##### Data shown

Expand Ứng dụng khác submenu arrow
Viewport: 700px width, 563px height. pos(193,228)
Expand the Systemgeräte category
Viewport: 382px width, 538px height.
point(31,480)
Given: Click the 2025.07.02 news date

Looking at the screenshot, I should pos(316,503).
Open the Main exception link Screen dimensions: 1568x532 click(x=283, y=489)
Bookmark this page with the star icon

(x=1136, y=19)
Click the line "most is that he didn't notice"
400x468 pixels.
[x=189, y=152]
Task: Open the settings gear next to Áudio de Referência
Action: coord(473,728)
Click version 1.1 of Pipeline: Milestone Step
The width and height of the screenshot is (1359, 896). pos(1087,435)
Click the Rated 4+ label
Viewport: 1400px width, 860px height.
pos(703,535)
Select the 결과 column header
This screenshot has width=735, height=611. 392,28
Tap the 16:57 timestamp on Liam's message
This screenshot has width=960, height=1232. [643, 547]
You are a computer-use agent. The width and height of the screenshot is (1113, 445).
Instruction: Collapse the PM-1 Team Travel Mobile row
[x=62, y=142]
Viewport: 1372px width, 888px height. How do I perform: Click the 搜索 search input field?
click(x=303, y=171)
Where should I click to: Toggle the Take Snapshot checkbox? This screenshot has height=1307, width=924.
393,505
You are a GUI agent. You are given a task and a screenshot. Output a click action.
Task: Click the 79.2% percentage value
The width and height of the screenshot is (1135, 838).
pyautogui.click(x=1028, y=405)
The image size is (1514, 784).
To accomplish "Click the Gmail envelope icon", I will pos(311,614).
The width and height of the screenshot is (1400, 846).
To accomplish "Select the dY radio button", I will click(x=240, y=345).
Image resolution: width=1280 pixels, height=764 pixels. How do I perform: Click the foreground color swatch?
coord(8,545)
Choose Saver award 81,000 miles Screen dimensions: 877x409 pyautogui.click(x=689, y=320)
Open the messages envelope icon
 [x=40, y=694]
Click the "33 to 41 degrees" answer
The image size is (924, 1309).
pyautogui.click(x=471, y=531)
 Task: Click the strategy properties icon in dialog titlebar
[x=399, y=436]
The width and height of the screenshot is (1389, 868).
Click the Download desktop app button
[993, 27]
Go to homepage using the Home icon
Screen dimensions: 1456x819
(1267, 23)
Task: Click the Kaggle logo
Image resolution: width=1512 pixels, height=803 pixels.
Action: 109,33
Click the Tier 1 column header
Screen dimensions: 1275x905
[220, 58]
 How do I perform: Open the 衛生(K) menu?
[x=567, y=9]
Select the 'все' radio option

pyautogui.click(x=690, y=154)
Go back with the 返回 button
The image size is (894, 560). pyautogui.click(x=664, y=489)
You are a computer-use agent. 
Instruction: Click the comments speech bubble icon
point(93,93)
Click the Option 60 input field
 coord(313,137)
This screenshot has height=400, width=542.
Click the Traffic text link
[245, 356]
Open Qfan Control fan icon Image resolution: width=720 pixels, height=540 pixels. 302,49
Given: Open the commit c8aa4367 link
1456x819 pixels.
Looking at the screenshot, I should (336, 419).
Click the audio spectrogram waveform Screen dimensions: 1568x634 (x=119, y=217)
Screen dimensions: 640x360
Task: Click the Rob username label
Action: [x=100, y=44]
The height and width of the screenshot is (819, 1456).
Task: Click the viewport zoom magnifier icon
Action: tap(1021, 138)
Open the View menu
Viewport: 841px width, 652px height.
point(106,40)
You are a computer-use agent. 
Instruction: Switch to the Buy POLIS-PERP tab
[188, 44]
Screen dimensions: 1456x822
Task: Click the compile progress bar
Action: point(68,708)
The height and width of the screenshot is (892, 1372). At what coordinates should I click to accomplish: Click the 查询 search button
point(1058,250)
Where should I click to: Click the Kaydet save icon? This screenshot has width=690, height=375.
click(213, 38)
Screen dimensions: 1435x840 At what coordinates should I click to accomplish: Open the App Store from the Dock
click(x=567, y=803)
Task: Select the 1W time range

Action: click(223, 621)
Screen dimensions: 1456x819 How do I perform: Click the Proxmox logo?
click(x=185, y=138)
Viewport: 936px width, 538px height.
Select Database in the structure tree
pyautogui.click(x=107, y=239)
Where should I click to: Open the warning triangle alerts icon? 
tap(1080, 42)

##########

§ The task
Could you add 60 to every x and y coordinate in the answers across the stretch of records from the line containing "Screen dimensions: 1435x840" through the end of the records, and write out only that stretch, requests included, with everything else left unchanged?

§ Answer for the task
Screen dimensions: 1435x840 At what coordinates should I click to accomplish: Open the App Store from the Dock
click(x=627, y=863)
Task: Select the 1W time range

Action: click(283, 681)
Screen dimensions: 1456x819 How do I perform: Click the Proxmox logo?
click(x=245, y=198)
Viewport: 936px width, 538px height.
Select Database in the structure tree
pyautogui.click(x=167, y=299)
Where should I click to: Open the warning triangle alerts icon? 
tap(1140, 102)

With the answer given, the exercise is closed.